The exact biology behind rebound congestion isn’t fully settled, but several mechanisms likely contribute. One hypothesis is that continuous exposure to a vasoconstrictor causes the body to reduce its own production of norepinephrine, the natural chemical that keeps nasal blood vessels appropriately constricted. When the spray wears off, there’s not enough natural tone to prevent the vessels from dilating, so congestion comes roaring back. Another possibility is that prolonged use damages the nerve fibers that regulate blood vessel tone in the nose. A third explanation involves timing: the initial vessel-constricting effect may be followed by a slower, longer-lasting activation of different receptors that actually dilate blood vessels, creating a net increase in congestion.
What’s clearly documented is that tolerance develops. With xylometazoline, for example, the window of relief shrinks from about 9 hours to around 5 hours after 30 days of continuous use. This appears to be driven by a reduction in the number or sensitivity of the alpha-adrenergic receptors the drug targets. As the spray becomes less effective, you use it more often, which accelerates the cycle.
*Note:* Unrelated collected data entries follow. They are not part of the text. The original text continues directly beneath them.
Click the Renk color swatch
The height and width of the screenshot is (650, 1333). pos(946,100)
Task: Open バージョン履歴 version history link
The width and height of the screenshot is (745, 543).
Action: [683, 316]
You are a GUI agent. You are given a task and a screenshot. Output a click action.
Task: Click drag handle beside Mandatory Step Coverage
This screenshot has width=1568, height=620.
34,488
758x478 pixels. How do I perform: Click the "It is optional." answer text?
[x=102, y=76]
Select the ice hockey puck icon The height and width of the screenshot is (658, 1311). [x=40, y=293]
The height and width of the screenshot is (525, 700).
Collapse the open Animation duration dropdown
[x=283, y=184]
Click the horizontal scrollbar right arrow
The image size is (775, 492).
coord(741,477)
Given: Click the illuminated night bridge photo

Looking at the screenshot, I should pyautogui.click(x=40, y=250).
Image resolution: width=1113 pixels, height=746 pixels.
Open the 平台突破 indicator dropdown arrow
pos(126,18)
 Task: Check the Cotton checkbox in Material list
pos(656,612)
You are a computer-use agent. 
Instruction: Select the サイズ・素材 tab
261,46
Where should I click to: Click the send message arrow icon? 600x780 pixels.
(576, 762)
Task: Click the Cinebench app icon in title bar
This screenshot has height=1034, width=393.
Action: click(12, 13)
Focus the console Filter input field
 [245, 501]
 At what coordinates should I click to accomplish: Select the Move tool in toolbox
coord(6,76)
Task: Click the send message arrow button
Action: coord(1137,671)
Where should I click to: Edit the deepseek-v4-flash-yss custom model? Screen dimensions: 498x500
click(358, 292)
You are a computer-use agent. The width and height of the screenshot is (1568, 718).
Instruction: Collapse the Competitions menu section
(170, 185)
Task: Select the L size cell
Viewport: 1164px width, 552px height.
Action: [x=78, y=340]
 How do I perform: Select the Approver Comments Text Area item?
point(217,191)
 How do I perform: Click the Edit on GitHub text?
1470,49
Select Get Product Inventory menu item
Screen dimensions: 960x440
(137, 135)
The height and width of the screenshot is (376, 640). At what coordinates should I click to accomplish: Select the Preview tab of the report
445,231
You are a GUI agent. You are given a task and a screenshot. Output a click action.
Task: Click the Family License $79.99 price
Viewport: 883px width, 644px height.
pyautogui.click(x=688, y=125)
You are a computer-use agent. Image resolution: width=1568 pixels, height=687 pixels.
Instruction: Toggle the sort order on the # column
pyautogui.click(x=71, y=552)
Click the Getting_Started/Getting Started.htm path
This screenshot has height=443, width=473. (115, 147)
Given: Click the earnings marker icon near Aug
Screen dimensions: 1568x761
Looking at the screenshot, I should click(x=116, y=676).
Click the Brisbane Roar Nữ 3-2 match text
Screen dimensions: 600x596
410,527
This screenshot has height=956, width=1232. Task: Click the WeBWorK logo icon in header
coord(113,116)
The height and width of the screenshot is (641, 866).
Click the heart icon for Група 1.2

Current guidelines recommend limiting topical decongestant sprays to no more than five consecutive days in adults and children 12 and older. The UK’s medicines regulator reduced this limit from seven days after reviewing evidence of rebound effects. If you’re still congested after five days, it’s worth switching to a different approach rather than continuing the spray.
Who Should Avoid Decongestants
Because decongestants constrict blood vessels, they don’t just affect your nose. Oral decongestants in particular can raise blood pressure and heart rate. They can also interfere with blood pressure medications, reducing their effectiveness. If you have high blood pressure or heart disease, combination cold products that include a decongestant (identifiable by the “D” in names like Claritin-D or Zyrtec-D) are worth avoiding. The base versions of those antihistamines, without the decongestant, are considered safe for people with cardiovascular concerns.
Topical sprays have a smaller systemic effect than oral decongestants because the drug is mostly absorbed locally, but they can still raise blood pressure to some degree. People with uncontrolled hypertension, narrow-angle glaucoma, or those taking certain antidepressants should be cautious with any form of decongestant.
Choosing the Right Option
For short-term relief of acute congestion from a cold, topical oxymetazoline or xylometazoline sprays are the fastest and most effective choice. They work in minutes and last 8 to 12 hours, but you need to stop within five days.
For congestion lasting longer than a few days, or for people who need something they can take regularly without rebound risk, oral pseudoephedrine is the better option. It’s less potent than a spray but doesn’t cause rebound congestion. Avoid oral phenylephrine, as it’s not supported by current evidence at standard doses.
Saline rinses and nasal corticosteroid sprays (which work by a completely different anti-inflammatory mechanism and don’t cause rebound) are alternatives for ongoing congestion from allergies or chronic sinusitis. These take longer to work but are safe for extended use.